TASK REQUIREMENTS.
Within the data below, count the lines that include "will" and give only the count.

Collected data entries:

[Start of section]

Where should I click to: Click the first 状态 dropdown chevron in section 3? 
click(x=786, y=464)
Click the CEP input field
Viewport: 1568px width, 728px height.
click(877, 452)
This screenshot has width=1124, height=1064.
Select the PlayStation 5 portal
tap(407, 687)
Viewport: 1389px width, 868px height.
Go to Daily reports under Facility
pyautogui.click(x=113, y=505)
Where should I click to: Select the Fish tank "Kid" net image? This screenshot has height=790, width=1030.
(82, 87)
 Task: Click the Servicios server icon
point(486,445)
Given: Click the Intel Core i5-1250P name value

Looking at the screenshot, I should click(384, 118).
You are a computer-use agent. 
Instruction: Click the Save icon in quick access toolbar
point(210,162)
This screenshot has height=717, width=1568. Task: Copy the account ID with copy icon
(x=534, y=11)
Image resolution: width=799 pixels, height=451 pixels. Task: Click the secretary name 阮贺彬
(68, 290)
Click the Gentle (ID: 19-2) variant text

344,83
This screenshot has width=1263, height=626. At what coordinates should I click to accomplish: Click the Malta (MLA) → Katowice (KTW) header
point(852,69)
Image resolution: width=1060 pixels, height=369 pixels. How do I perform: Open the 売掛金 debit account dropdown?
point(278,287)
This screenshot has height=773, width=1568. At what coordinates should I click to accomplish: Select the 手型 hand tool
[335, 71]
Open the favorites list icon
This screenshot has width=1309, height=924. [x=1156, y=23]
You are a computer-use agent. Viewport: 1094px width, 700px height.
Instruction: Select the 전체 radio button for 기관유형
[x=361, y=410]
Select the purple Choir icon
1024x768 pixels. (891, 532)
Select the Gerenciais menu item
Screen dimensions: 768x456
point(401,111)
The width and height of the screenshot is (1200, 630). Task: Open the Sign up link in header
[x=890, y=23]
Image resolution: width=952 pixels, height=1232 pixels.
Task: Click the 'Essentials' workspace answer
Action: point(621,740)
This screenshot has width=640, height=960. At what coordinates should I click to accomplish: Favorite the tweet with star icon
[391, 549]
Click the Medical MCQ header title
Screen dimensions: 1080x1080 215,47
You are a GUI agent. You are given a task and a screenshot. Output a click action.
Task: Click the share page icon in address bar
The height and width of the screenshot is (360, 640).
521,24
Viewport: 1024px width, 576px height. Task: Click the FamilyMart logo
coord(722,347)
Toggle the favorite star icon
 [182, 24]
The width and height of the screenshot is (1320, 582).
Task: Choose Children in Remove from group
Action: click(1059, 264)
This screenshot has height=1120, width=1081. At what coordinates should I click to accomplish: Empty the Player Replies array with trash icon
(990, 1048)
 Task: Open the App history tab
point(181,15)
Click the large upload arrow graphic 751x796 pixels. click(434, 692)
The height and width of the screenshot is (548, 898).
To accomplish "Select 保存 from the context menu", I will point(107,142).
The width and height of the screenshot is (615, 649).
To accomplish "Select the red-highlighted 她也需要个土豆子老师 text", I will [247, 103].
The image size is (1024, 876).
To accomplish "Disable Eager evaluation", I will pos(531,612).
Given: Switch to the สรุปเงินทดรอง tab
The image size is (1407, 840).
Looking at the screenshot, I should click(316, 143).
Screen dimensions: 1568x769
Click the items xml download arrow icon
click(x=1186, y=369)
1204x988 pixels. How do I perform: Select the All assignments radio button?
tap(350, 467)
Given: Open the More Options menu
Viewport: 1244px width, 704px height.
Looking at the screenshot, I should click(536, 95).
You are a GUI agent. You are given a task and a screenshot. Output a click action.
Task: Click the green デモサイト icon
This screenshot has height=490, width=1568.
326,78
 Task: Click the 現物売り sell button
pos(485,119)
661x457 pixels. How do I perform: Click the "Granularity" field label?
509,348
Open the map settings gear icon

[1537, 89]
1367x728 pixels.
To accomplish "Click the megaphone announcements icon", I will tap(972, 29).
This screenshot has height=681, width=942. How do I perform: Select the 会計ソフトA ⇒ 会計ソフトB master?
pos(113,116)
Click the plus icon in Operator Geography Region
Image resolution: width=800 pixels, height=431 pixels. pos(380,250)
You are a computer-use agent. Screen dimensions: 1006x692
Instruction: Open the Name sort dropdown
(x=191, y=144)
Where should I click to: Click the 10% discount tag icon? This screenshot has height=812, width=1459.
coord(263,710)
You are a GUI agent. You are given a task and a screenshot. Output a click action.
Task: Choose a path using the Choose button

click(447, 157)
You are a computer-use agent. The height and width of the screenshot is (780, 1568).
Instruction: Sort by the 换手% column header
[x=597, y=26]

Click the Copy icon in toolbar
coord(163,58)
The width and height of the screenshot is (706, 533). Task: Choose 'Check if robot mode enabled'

[End of section]

ANSWER FOR THE TASK.
4